At the end of the war, Goeth managed to escape from a Nazi prison, or as he claimed, he was released. He got into American hands who immediately gave him away to Poland where on August 27th, 1946 he appeared before the Polish Supreme National Tribunal. The trial revealed the true face of Amon Goeth who wallowed in luxury in the Płaszów camp. He lived in a beautifully equipped villa with a swimming pool in the garden and employed prisoners as servants – mainly women. Heoften threw lavish parties where the “first fiddle” was played by a friend of his – Majola. Goeth fed his dogs with meat earmarked for the prisoners, his beloved dog Rolf arousing fear just like his owner. During his walks, he specialised in various murders. The idea of dying by his hand was enough to not show disrespect to the commandment.
Władysław Kopystecki, a Pole lying curbstones at the camp, testified: “When he [Amon Goeth] came to the camp with his dog, in a white shirt, in high boots, he found her at the back eating a potato. He shot at her head. She fell at the cauldron. Then he called two Jews who worked in the stable and ordered to throw her to the other cauldron with boiling water. [...] The Jews threw her inside, she still lived, and she moved her legs splashing that boiling water. So he ordered to cover her and walked away.” He also murdered children. Once, an incident like this happened: A six-year-old boy, after being dropped from a truck, began to run away. Goeth called then: “Komm, komm, hab keine Angst!” [Come, come, don’t be afraid!] Suddenly, the boy stopped. He took a mirror and some toys out of his pocket, trying maybe subconsciously to avoid death. With a forgiving smile, Goeth took everything from him only to shoot the boy with his own hands.
Once he shot his housemaid. When he returned home, completely drunk, he met her at the stairs and shook hands with her. She, surprised with the gesture, said she was Jewish. When he sobered up the next day and recalled that incident, he called the woman and shot her down. He also shot his batman because he prepared the wrong horse for a ride.
On September 5th, 1946, Amon Goeth heard the sentence: capital punishment, loss of civil rights and honorary civil rights for ever, and confiscation of property. The law of mercy was not used. On September 13th, 1946 the sentence was performed. By hanging.

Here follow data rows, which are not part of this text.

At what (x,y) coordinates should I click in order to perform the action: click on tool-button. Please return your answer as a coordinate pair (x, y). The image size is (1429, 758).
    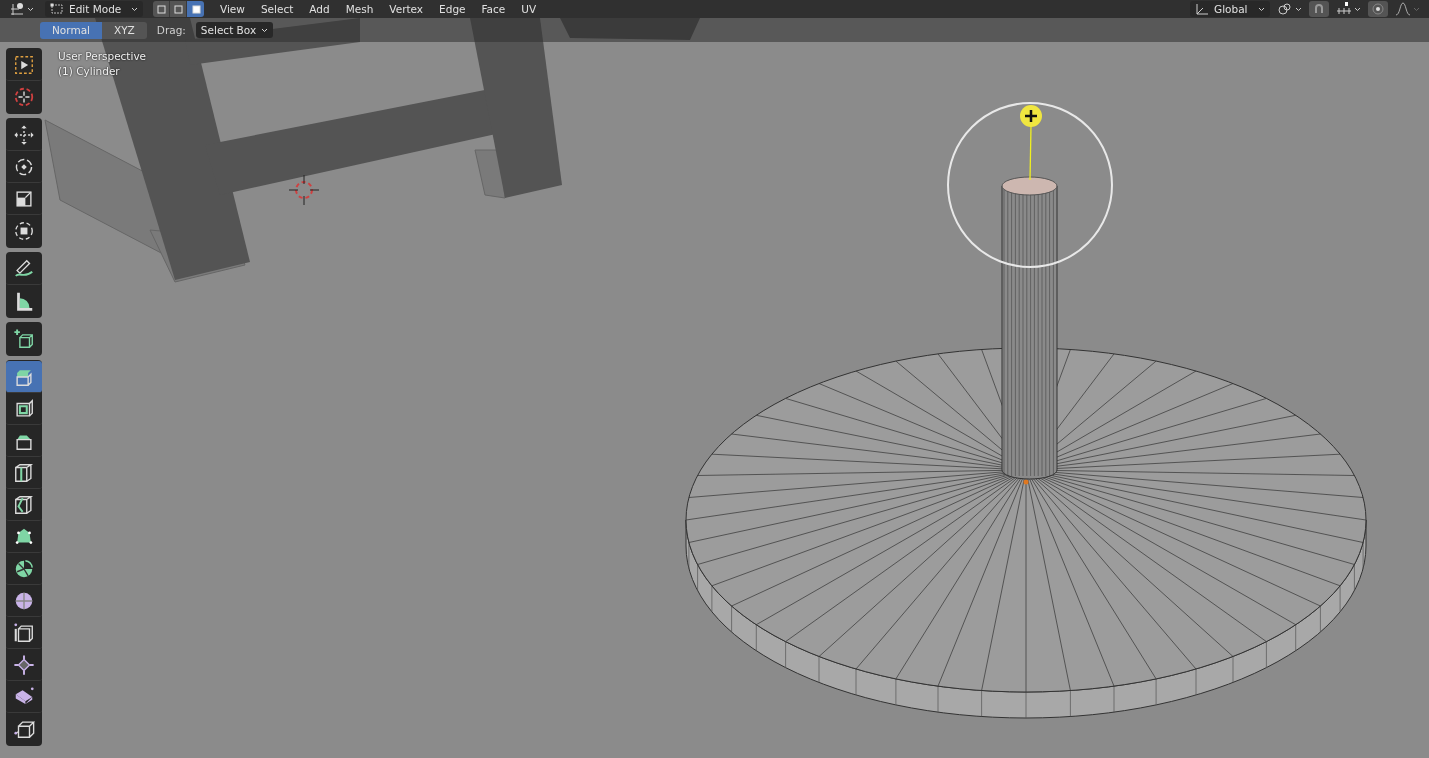
    Looking at the image, I should click on (24, 377).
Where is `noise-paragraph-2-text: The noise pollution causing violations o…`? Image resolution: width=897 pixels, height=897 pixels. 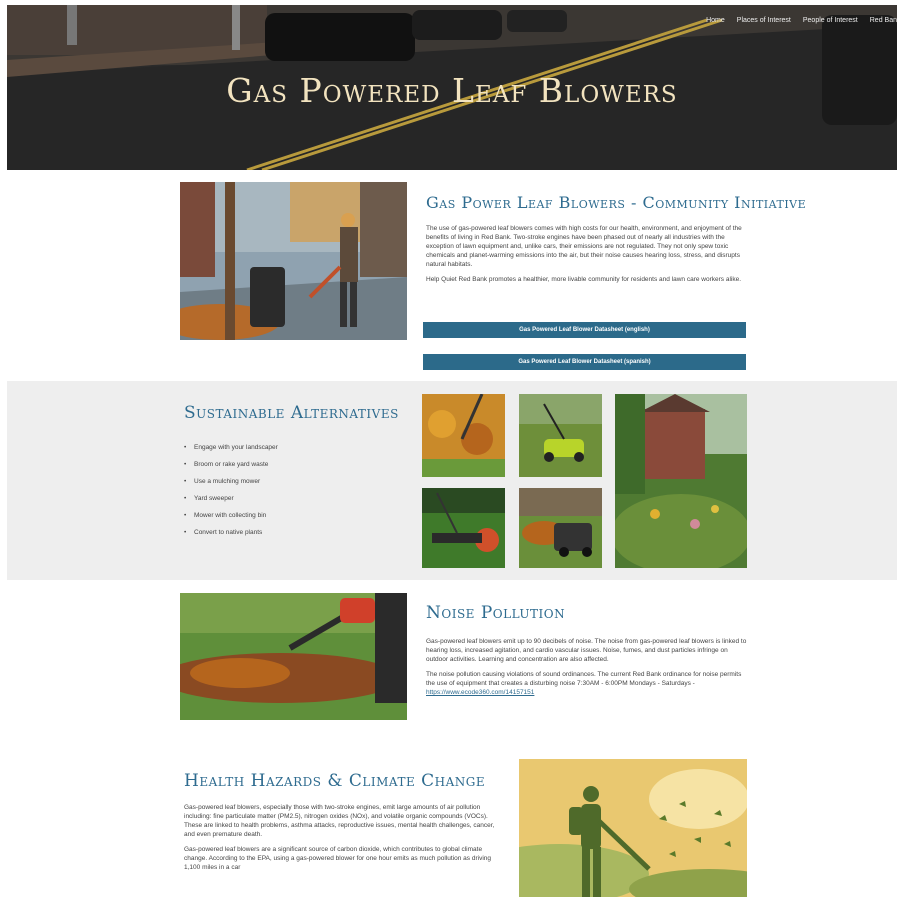 noise-paragraph-2-text: The noise pollution causing violations o… is located at coordinates (584, 679).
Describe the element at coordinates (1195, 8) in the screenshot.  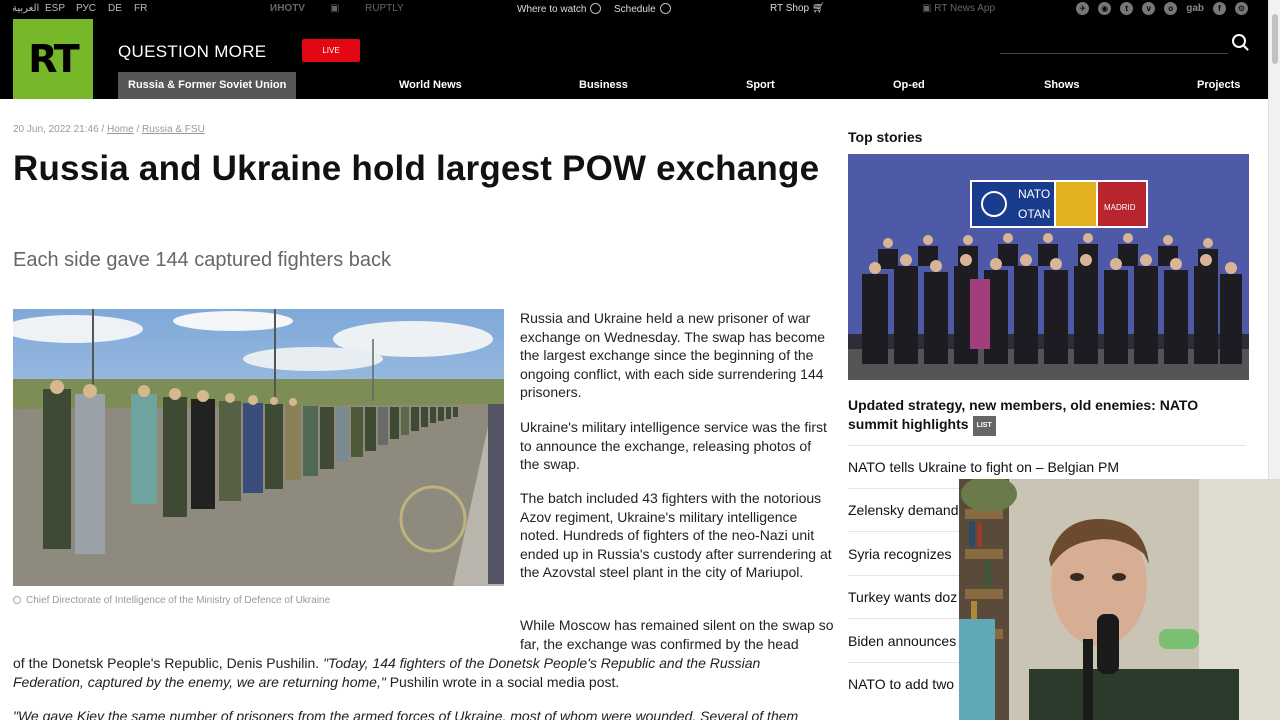
I see `gab-link: gab` at that location.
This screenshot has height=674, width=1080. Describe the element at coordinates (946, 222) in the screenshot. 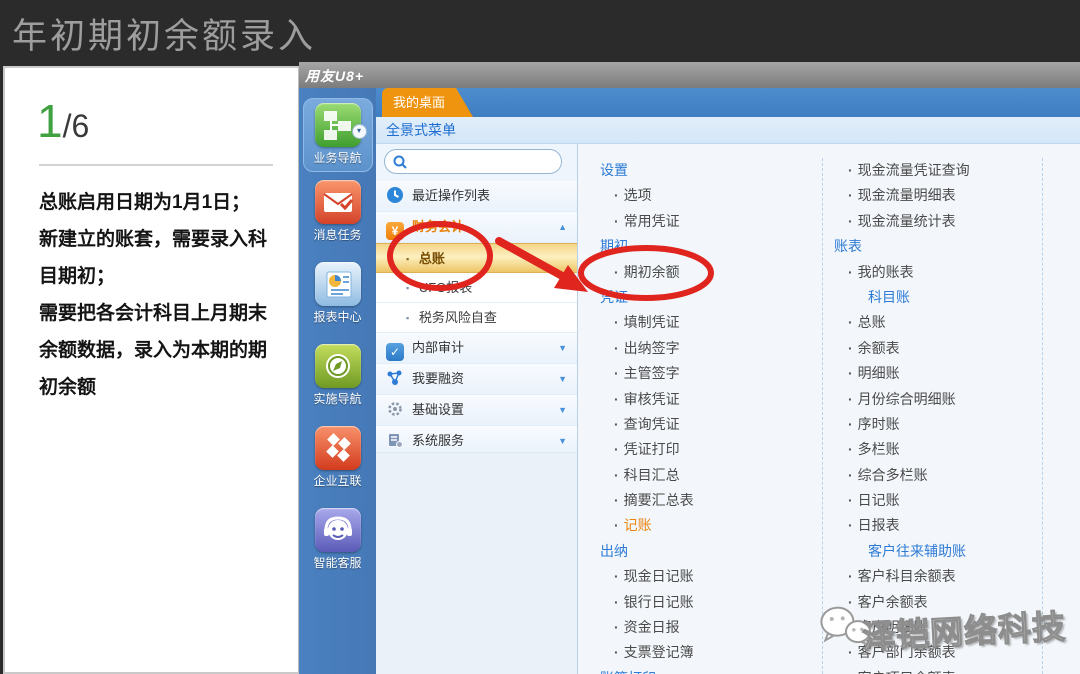

I see `menu-item-cashflow-stats: 现金流量统计表` at that location.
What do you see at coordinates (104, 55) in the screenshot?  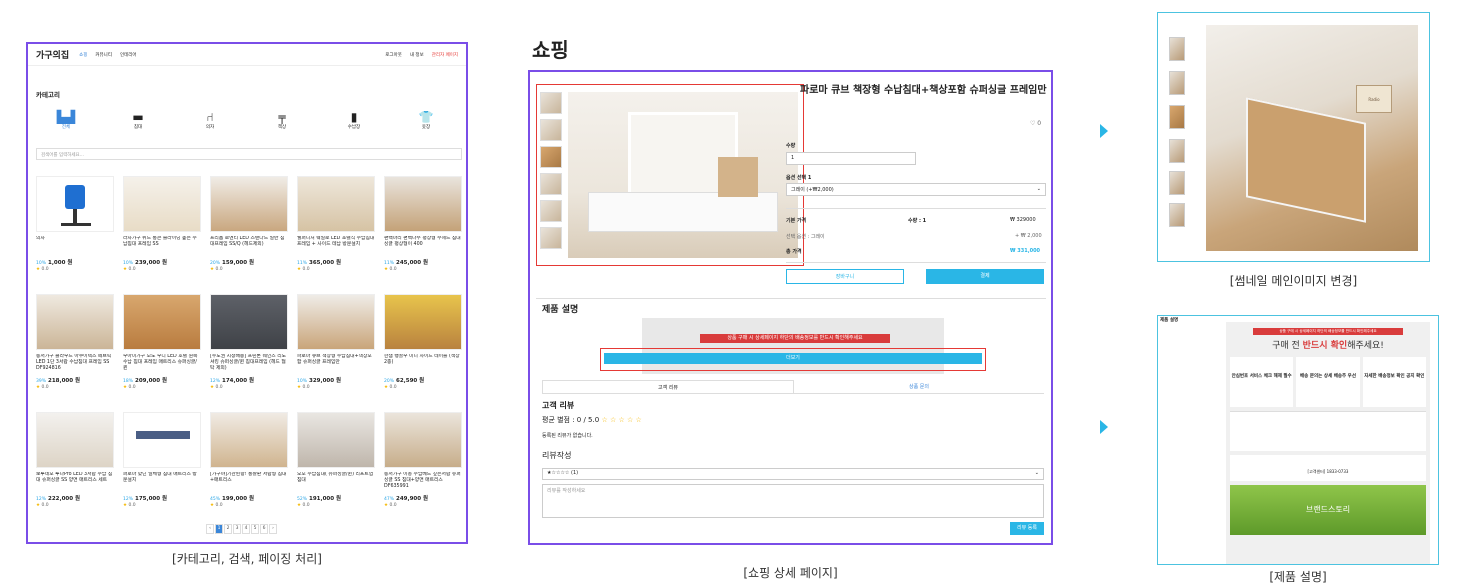 I see `nav-link-community: 커뮤니티` at bounding box center [104, 55].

That was the end of one of the greatest criminals the Earth has ever known. A man devoid of any feelings. A mere bandit lacking ideals who fell into disgrace of people similar to him. He was not even able to hide himself after the war and as we know, many of his fellows managed to do that. Practically, he did not defend in the court, probably realizing that the only thing available for him in Poland, was death.